The debate over UKIP, the EU and alleged racism tends to detract from the fact that the views the Party espouses across a range of issues are anti-intellectual and evidence-free, and hugely simplistic. Its policy agenda is utterly incoherent. If it ever got near power it would be catastrophic. But none of that matters because the party’s policies have emotional resonance.
If the mainstream parties shift right or seek to accommodate the populist radical right agenda then we lose and UKIP wins. If they don’t then the egregious Mr Farage will no doubt take this as further evidence that the mainstream parties are run by an out of touch metropolitan liberal elite. Head they win, tails you lose.
And it is impossible to engage in debate with the agenda because it is largely impervious to reason and evidence. It doesn’t matter how many times it is pointed out that there is no evidence the whole of Bulgaria is about to move to the UK or that claims that 70% of UK legislation originates with the EU are palpably false, Farage will still keep on making such claims. The normal rules of reasoned debate – that you don’t keep promulgating views that are demonstrably untrue – seem to have been suspended. And yet no one is really calling him out on it when it matters. “Post-truth” politics becomes further entrenched.
One of the few bright spots following the local elections, for me at least, is that in Bristol UKIP came nowhere. The Lib Dems suffered badly, and a candidate from Independents for Bristol was elected, but UKIP failed to make any impression. In fact, more notable was the fact that a young Muslim Somali woman was elected as a councillor with more than 50% of the vote in a strongly working class area. As Eugene Byrne points out, we do things differently in Bristol.

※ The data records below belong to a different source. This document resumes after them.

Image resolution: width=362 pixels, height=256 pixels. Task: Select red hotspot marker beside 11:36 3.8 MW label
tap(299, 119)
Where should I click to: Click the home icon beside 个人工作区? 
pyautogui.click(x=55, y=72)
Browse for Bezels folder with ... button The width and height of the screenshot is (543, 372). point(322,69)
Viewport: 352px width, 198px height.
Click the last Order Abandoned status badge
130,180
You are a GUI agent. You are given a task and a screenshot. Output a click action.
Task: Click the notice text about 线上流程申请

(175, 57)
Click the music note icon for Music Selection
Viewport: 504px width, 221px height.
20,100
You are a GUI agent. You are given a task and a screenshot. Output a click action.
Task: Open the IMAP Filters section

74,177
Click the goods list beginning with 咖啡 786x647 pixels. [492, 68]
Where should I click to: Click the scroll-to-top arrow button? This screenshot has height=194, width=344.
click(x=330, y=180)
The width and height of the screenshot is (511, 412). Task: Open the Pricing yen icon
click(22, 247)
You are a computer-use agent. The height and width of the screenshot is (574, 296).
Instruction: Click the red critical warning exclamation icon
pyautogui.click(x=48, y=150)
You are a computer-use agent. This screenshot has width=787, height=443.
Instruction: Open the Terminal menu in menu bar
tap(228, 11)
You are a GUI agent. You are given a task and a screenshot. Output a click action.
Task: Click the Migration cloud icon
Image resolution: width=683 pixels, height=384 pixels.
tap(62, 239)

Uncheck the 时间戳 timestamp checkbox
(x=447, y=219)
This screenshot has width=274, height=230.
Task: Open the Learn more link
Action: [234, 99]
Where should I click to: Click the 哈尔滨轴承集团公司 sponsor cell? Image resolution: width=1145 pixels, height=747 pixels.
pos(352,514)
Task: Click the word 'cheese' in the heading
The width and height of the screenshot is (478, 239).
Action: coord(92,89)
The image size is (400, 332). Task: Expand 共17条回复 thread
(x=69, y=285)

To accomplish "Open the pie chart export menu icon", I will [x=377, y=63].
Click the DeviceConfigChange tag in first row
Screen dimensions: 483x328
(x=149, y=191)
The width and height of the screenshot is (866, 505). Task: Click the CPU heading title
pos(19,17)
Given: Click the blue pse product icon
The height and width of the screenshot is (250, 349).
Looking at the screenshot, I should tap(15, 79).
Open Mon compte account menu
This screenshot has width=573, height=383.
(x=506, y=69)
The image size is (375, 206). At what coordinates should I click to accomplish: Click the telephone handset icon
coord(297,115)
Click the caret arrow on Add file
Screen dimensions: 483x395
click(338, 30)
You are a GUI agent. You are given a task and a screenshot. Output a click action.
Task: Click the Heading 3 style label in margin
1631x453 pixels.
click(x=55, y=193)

In between Professor Offe and the local election results we had a great illustration of what is wrong with mainstream politics in the form of Thursday’s BBC Question Time. I’m not talking about David Starkey in the role of the pantomime villain. During the discussion on the NHS an audience member asked whether it was problematic that more than 200 members of the Commons and Lords have current or recent links to private health providers. He pointed out that this looked like a significant conflict of interest when the matter under discussion is the privatisation of the NHS. What was the response? Justine Greening gave one of the most panicky responses to anything I’ve heard on Question Time. All she said was that members are required to enter an interest in the register of members’ interests before participating in the debate. She then tried to move on to talk about something else. The idea that simply registering an interest removes the conflict of interest is risible. Shirley Williams, for all her estimable qualities, also completely ignored the question and instead talked about protections against GPs commissioning services from private firms in which they have a financial interest.
There was a strong sense that Parliamentarians have been caught with their hands in the sweetie jar.
The need to clean up the corruption in politics was one of the key claims of the Liberal Democrats in the run up to the 2010 General Election and elements of that carried over into the Coalition agreement. Establishing a Statutory Register of Lobbyists was a small step in the direction of trying to curb the power of the corporate sector over the legislative agenda. And what’s the latest news on that front? It seems Cameron is now planning to drop the legislation to create the Register on the advice of Lynton Crosby, a lobbyist.
Never mind whether it is the right thing to do to strengthen the institutions of liberal democracy. Never mind that in the process it further detaches politics from the concerns of “real people” and suggests that politicians are in the pocket of big business. And therefore it reinforces the sorts of grievances that make people succumb to the siren call of the populist right.